**EXERCISE OBJECTIVE:**
Revise the material starting with the line with "Click the X circle beside 零定制解析器" and going on through the line with "Action: coord(153,349)", replacing "step circle marker" with "step indicator" and keeping everything else the same. Leave the pictures out of your answer.

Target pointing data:
╭──
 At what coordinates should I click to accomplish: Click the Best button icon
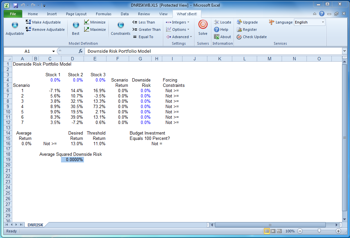(76, 26)

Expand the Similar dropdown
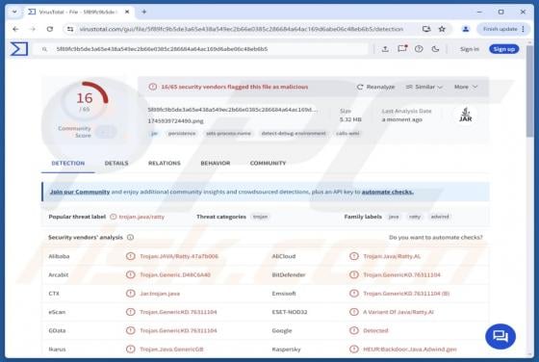(424, 87)
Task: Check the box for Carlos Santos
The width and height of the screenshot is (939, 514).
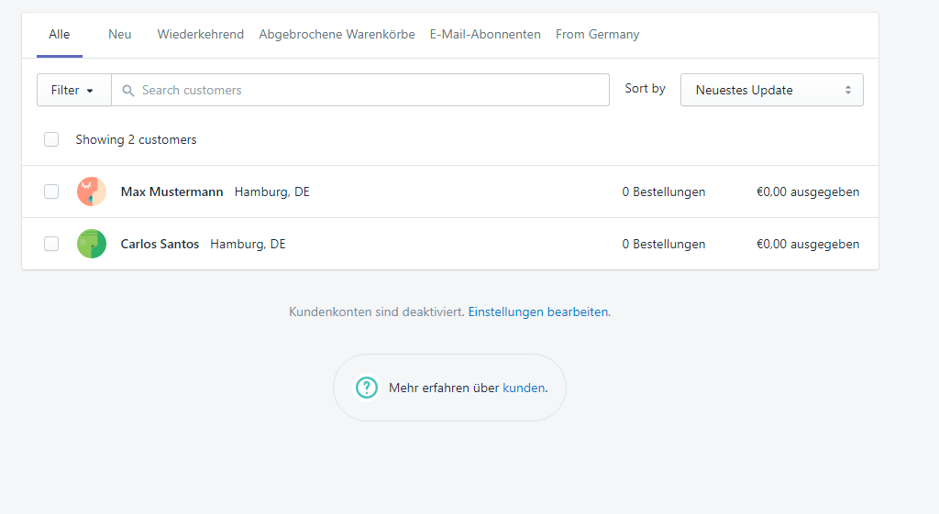Action: tap(51, 244)
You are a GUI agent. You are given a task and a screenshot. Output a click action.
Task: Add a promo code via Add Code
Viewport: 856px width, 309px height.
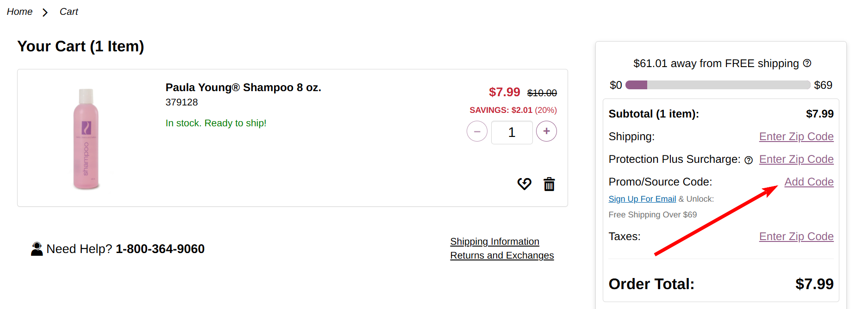point(808,182)
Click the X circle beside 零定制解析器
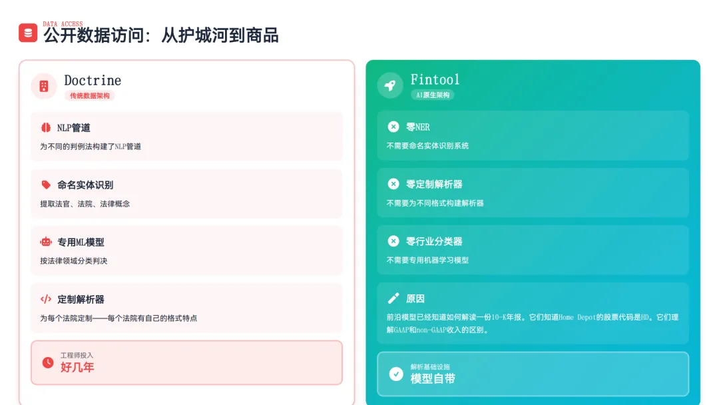Image resolution: width=719 pixels, height=405 pixels. (x=393, y=184)
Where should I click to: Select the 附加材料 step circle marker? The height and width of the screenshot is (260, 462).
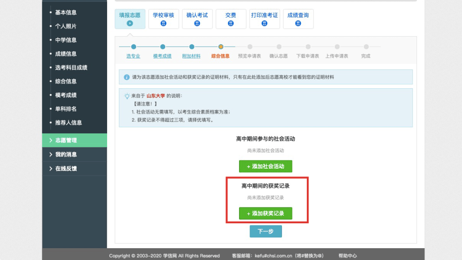(x=192, y=46)
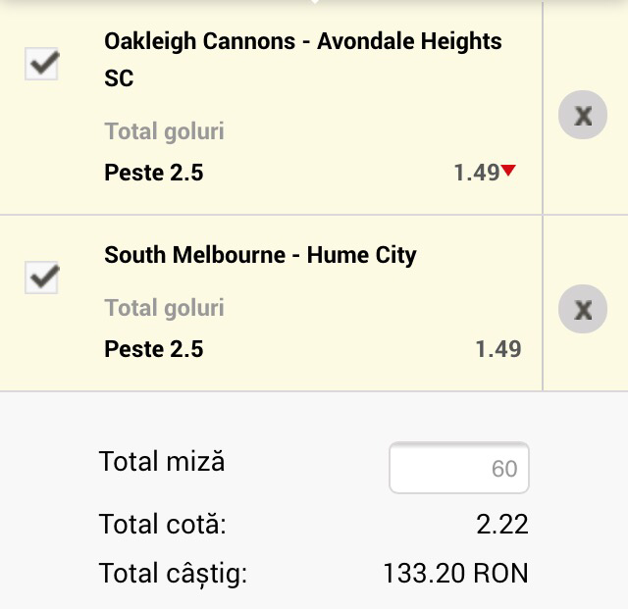
Task: Select Peste 2.5 under South Melbourne match
Action: coord(153,349)
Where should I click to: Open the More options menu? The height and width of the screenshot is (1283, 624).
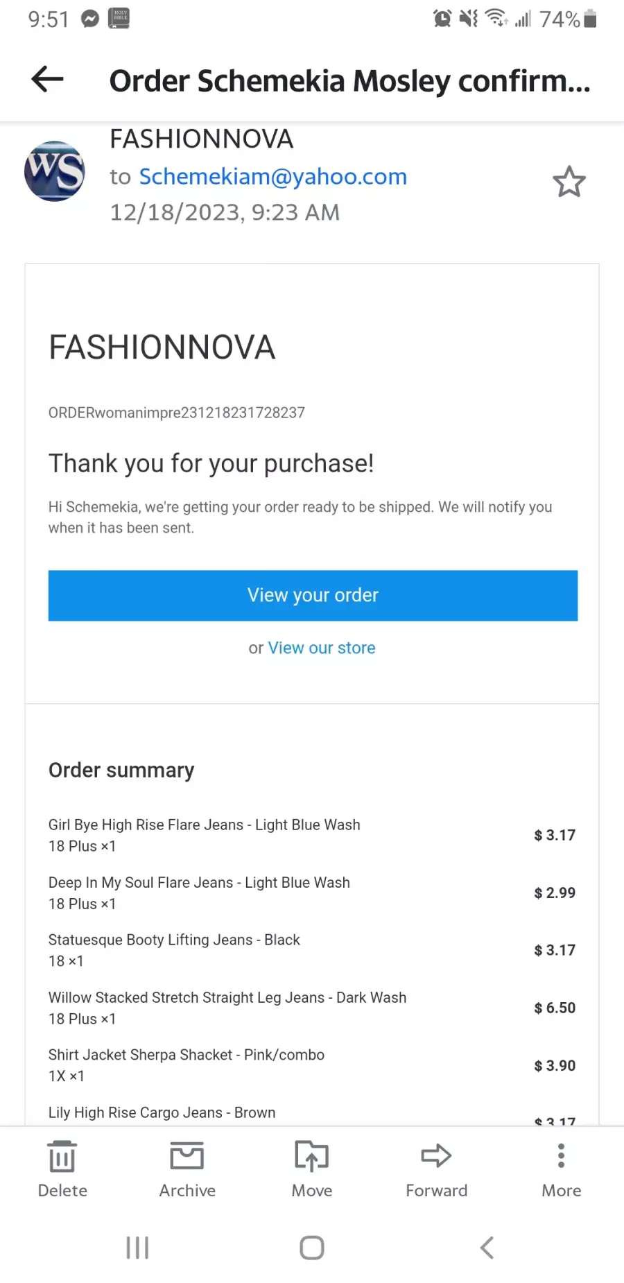pos(562,1169)
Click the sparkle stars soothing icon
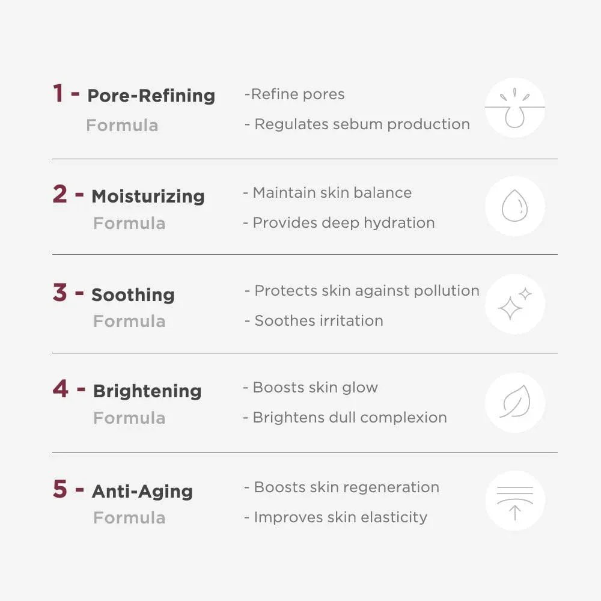Image resolution: width=601 pixels, height=601 pixels. coord(515,304)
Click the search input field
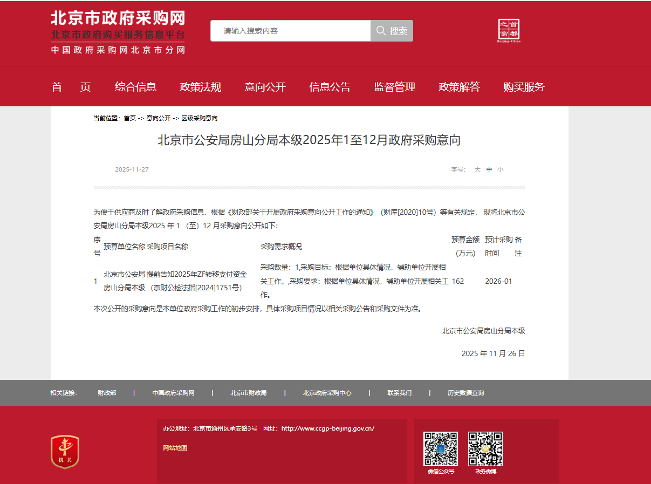651x484 pixels. (x=291, y=31)
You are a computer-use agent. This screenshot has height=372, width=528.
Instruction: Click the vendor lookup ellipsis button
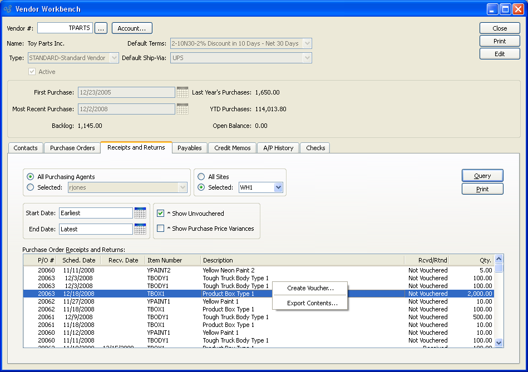[x=101, y=28]
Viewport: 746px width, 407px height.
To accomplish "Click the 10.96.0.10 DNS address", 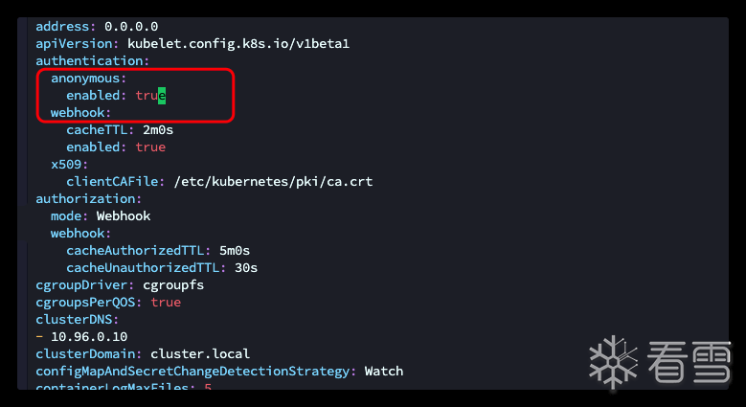I will tap(89, 337).
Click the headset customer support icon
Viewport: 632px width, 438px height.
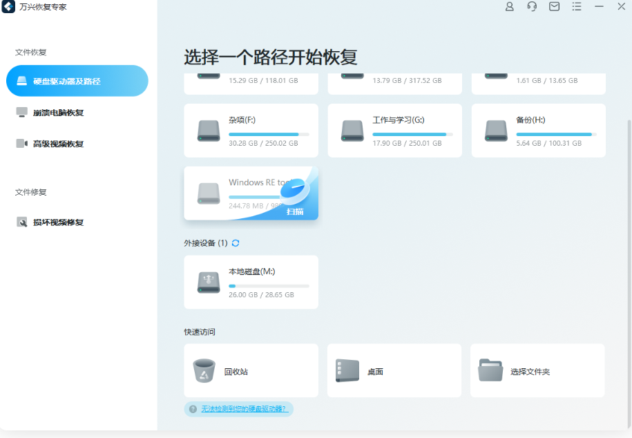point(531,7)
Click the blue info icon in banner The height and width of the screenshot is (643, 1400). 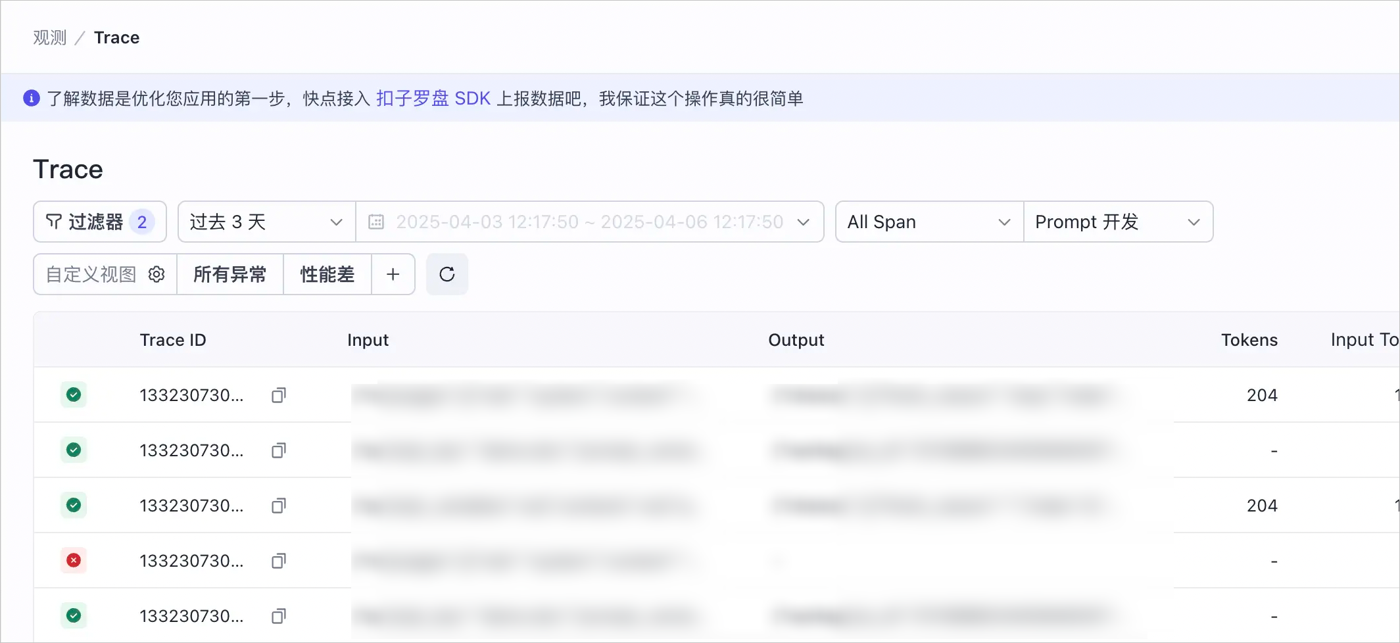click(x=32, y=98)
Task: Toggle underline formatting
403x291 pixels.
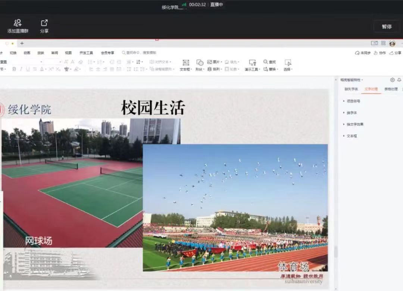Action: [28, 69]
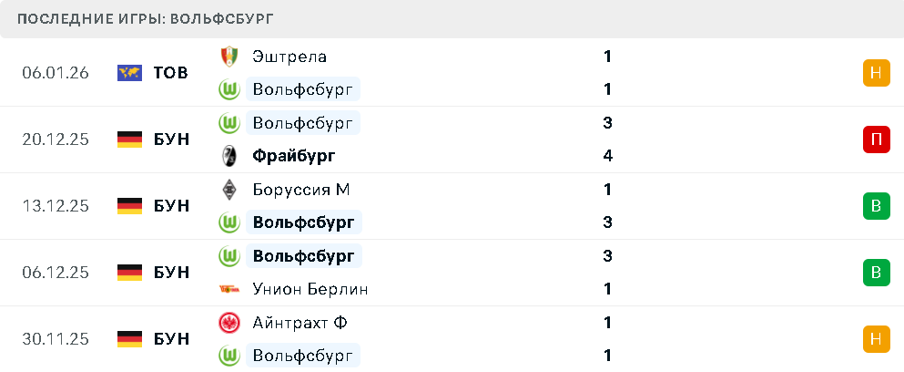Open the Эштрела team link
The width and height of the screenshot is (904, 372).
(289, 57)
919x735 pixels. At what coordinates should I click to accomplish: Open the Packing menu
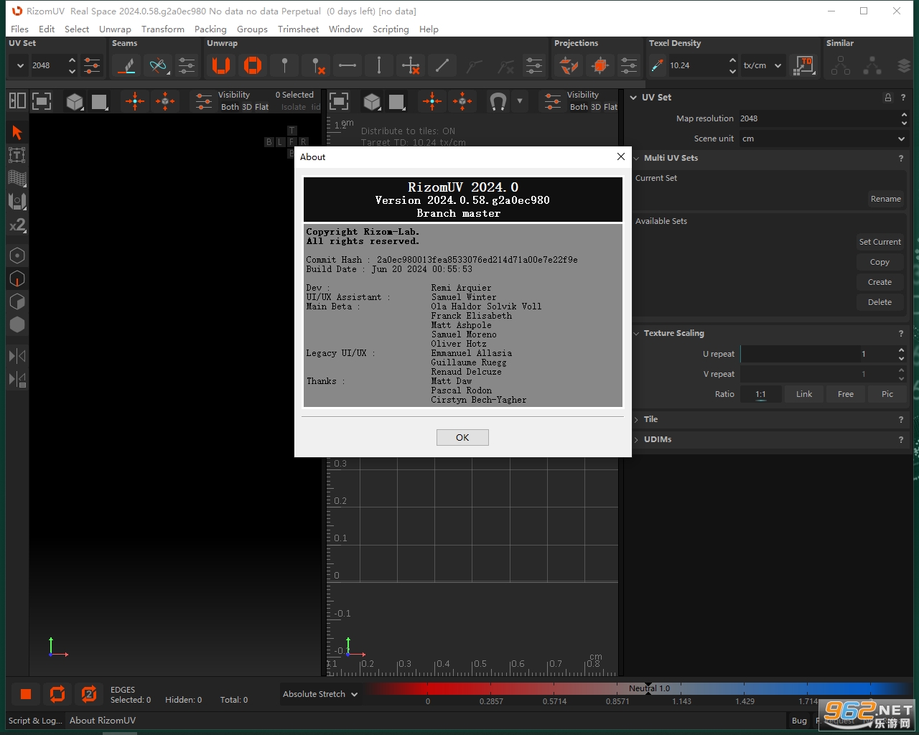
╰──
**RESPONSE TO THIS TASK:**
Click the X circle beside 零定制解析器
Image resolution: width=719 pixels, height=405 pixels. (x=393, y=184)
Where should I click to: Select the 附加材料 step indicator? The height and width of the screenshot is (260, 462).
(x=192, y=46)
Task: Select Peste 2.5 under South Melbourne match
Action: coord(153,349)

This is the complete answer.